L’E175 pourrait bénéficier d’un avantage en remplacement des Bombardier CRJ vieillissants et des E-Jets plus anciens, car il s’agit du « seul avion régional en production capable de respecter la clause de portée (restrictions) », a déclaré Gomes Neto.
La clause dite de portée fait référence aux limitations maximales de passagers et de poids imposées aux transporteurs régionaux volant pour les « trois grands » transporteurs américains – American, Delta Airlines et Compagnies aériennes unies.
Ironiquement, Embraer affirme que cette clause freine le développement du plus lourd E175-E2 – une plate-forme en attente depuis plusieurs années – ainsi que les ventes aux États-Unis des E190-E2 et E195-E2.
« Malheureusement, nous n’avons aucun contrôle sur ce point. Comme nous le voyons sur le marché, nous ne voyons pas de changement à court ou moyen terme », déclare Gomes Neto.
« Il s’agit d’une négociation entre les compagnies aériennes américaines et les associations de pilotes », ajoute-t-il. Le projet E175-E2 reste suspendu indéfiniment jusqu’à ce qu’Embraer voie des signes de changements potentiels dans les limites de la clause de portée.
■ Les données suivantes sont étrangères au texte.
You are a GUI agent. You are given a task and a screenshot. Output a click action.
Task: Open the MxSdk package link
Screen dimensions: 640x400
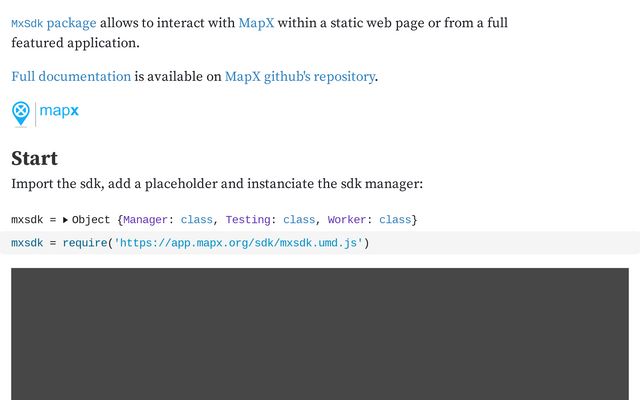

Le nouveau turbopropulseur d’Embraer de 70 à 80 places, dont on parle depuis longtemps, reste également sur la table. Cela remplirait un rôle évident, puisque la coentreprise Airbus-Leonardo ATR est le seul fabricant occidental de turbopropulseurs de cette classe depuis que De Havilland Canada a arrêté la production du Dash 8-400 pendant la pandémie de Covid-19.
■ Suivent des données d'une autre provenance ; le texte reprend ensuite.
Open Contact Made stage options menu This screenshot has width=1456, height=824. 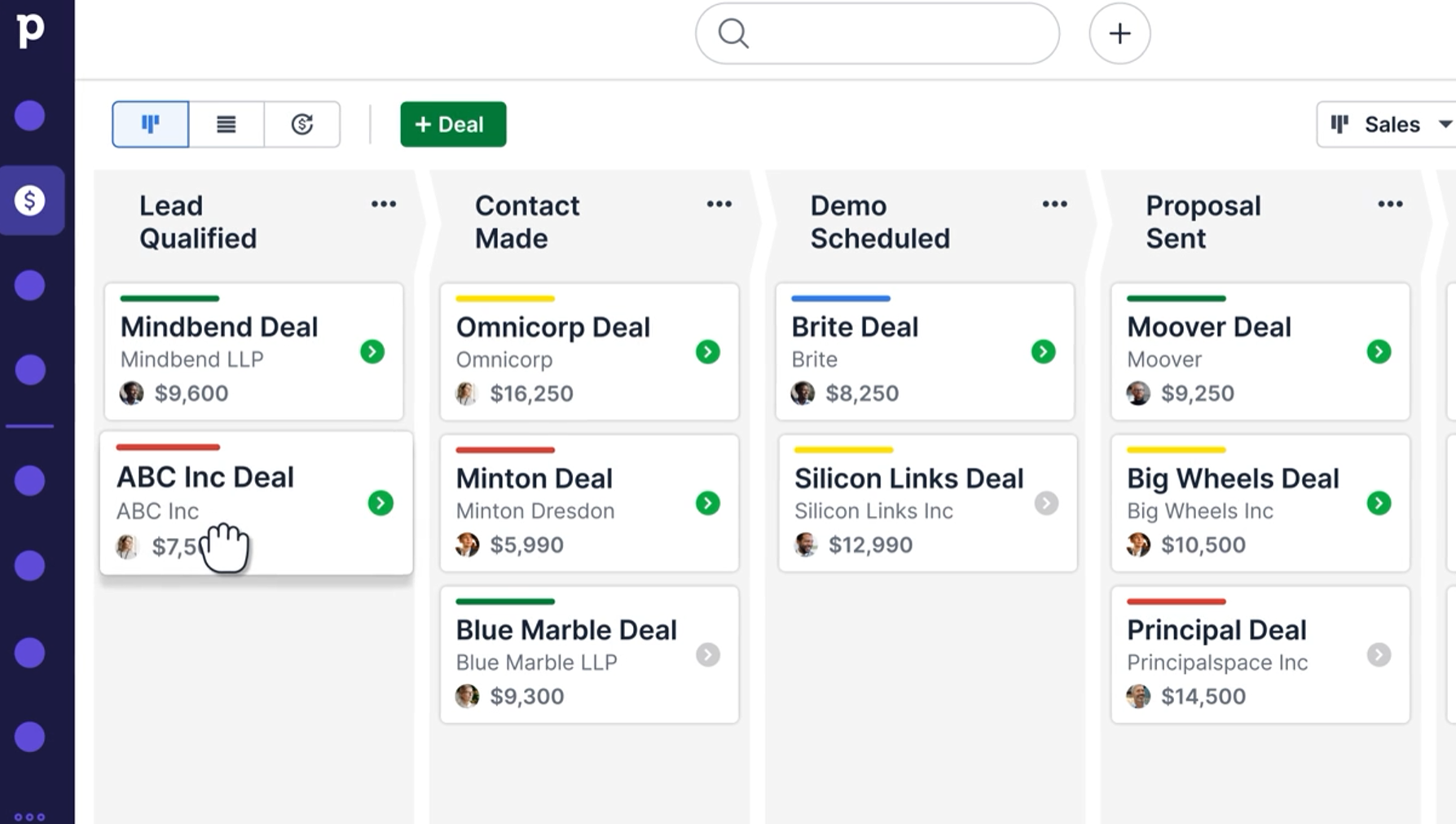point(719,205)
Mais le projet d’Embraer a été suspendu fin 2022 lorsque les motoristes n’ont pas été en mesure de s’engager sur le nouveau groupe motopropulseur requis.
Luis Carlos Affonso, vice-président senior de l’ingénierie et du développement technologique d’Embraer, a déclaré qu’un turbopropulseur entièrement nouveau était envisagé parallèlement à son projet Energia, qui étudie quatre avions conceptuels propulsés par des systèmes de propulsion hybrides électriques et à base d’hydrogène. Le programme a commencé à petite échelle, mais est désormais explorer les avions capable de transporter jusqu’à 50 passagers.
« Ce sont, disons, des options ou des opportunités pour l’avenir », dit-il, refusant d’être plus précis.
Pendant ce temps, Embraer cherche à percer des marchés moins spectaculaires, notamment via sa première conversion passager-cargo (P2F). Le premier exemplaire du E190 Freighter j’ai décollé en avril et est en passe d’être livré au bailleur américain Regional One. L’avion apparaîtra dans l’affichage statique du salon aéronautique de Farnborough.